[Opening Data for the task section]
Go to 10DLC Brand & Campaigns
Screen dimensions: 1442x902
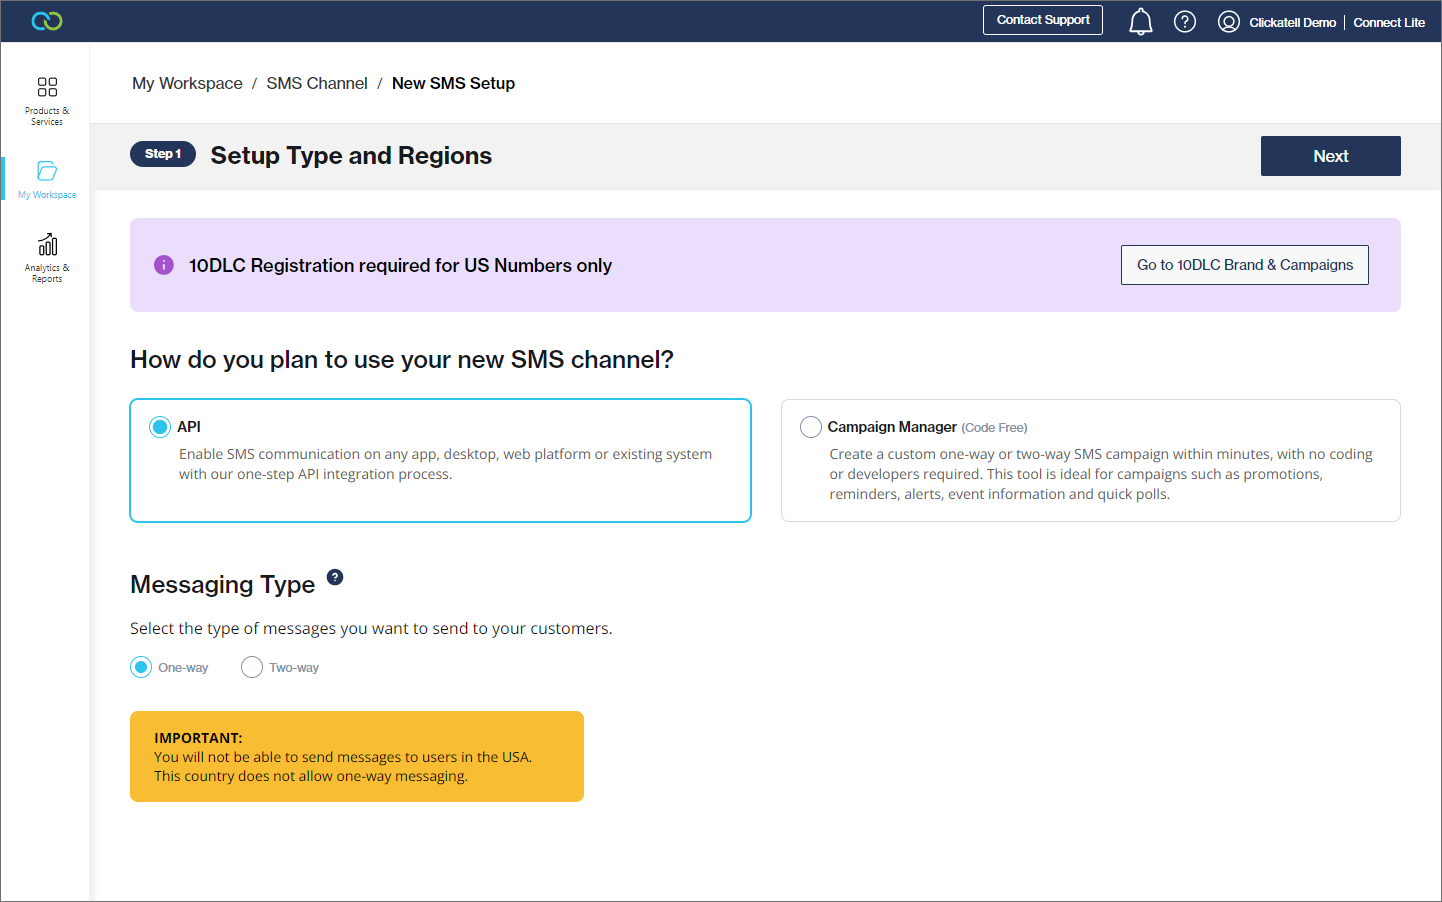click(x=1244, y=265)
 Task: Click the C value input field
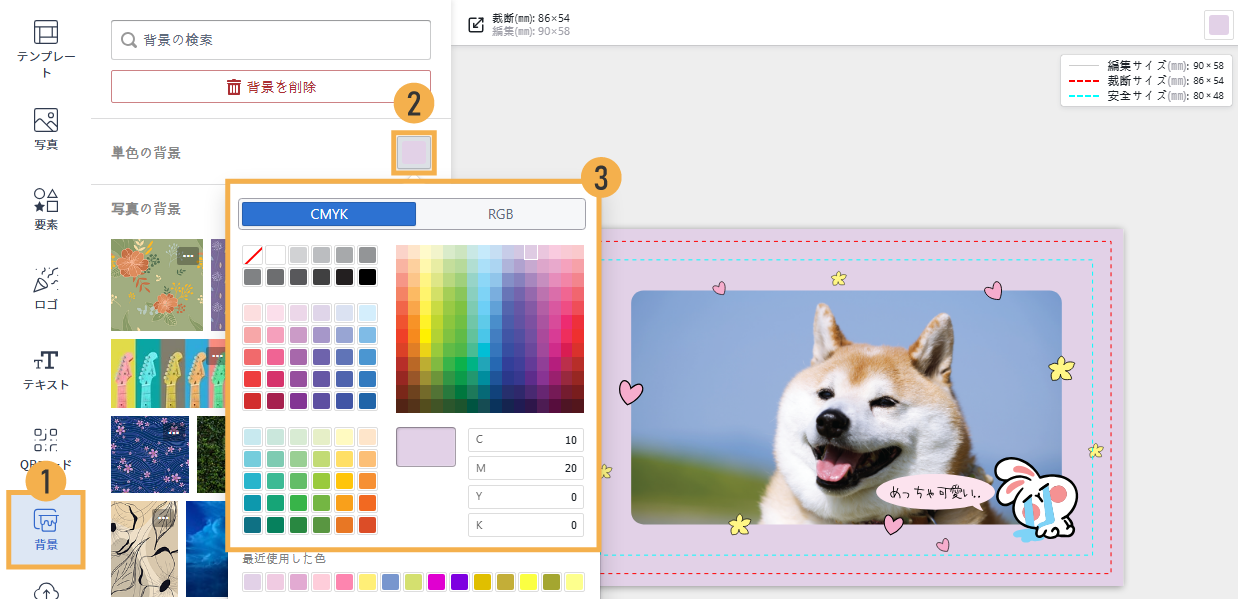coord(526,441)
[Closing Data for the task section]
Give the records above again in full and exactly, but exclude every picture.

**Expected answer:**
Go to 10DLC Brand & Campaigns
Screen dimensions: 1442x902
click(x=1244, y=265)
 Task: Click the C value input field
coord(526,441)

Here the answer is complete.